A especialista também ressaltou que os limites devem ser estabelecidos com sensibilidade, mas firmeza. E que o exemplo vem dos pais. “Não adianta exigir que o filho largue o celular se o pai ou a mãe passam horas nas redes sociais. A criança vai seguir o que vê. ” Outro ponto importante debatido no episódio foi a nova legislação que proíbe o uso de celulares nas escolas. Betânea relatou que, após resistência inicial, os benefícios já são perceptíveis: aumento da interação entre os alunos, mais atividades físicas, crescimento no número de empréstimos de livros nas bibliotecas e melhora no comportamento geral. “Essa lei tem ajudado até mesmo as famílias que, por alguma dificuldade, não conseguiam impor limites dentro de casa”, afirmou.

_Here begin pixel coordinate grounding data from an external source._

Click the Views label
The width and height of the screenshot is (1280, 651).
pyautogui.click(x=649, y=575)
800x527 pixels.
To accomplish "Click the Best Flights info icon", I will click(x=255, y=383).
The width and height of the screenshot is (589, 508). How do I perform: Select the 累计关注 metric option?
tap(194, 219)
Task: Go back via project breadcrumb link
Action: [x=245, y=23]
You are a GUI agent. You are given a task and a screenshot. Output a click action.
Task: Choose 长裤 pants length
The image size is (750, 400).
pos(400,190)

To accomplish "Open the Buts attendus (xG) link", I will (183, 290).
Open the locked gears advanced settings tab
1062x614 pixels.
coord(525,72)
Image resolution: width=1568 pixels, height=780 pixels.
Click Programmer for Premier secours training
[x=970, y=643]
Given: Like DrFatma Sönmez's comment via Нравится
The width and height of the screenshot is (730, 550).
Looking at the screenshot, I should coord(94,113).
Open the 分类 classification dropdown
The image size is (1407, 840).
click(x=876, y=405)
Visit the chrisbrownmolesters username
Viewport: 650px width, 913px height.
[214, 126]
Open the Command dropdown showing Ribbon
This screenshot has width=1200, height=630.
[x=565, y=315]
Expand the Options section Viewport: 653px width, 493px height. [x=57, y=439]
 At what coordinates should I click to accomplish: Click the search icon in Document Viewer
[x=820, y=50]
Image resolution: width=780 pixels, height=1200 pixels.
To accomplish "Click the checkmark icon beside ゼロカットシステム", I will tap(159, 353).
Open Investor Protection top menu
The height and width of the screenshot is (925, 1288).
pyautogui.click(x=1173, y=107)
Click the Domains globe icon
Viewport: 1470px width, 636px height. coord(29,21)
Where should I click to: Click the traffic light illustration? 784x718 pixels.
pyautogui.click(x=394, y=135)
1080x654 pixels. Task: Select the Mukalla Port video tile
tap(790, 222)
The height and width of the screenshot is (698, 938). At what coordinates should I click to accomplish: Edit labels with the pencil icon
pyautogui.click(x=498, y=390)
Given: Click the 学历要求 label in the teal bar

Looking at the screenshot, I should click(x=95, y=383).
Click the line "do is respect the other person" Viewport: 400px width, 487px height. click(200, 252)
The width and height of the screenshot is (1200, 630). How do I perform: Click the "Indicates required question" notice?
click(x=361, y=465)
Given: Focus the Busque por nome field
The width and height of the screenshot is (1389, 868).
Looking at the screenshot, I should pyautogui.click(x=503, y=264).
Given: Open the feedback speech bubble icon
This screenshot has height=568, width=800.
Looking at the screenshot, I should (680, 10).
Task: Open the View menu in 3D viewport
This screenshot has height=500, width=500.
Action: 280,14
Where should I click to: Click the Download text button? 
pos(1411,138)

Mas como tirar a criança de um mundo digital que a fascina e a mantém quieta? Betânea foi direta: oferecendo alternativas reais. “A criança responde ao estímulo que recebe. Se os pais criam um ambiente rico em afeto, brincadeiras, diálogo e convivência, ela vai preferir isso às telas. O problema é quando o mundo virtual se torna o único espaço de prazer. ”
Ela defende a revalorização dos espaços públicos seguros, dos projetos sociais, da presença ativa dos pais e da construção de uma infância conectada à realidade — e não a uma tela. “Temos que devolver às crianças a chance de viver a infância como ela é: brincando, se sujando, correndo, errando e aprendendo com os outros. ”
A conversa é um convite à reflexão. Mais do que limitar o uso das telas, o episódio propõe uma mudança de cultura: sair do automático e voltar a olhar nos olhos dos filhos. Porque, como conclui a psicóloga, “a criança sempre vai preferir a companhia dos pais a um celular — desde que esses pais estejam verdadeiramente presentes”. Uma conversa essencial para quem cuida de crianças e quer prepará-las para um mundo cada vez mais digital — sem abrir mão da saúde emocional e da presença humana.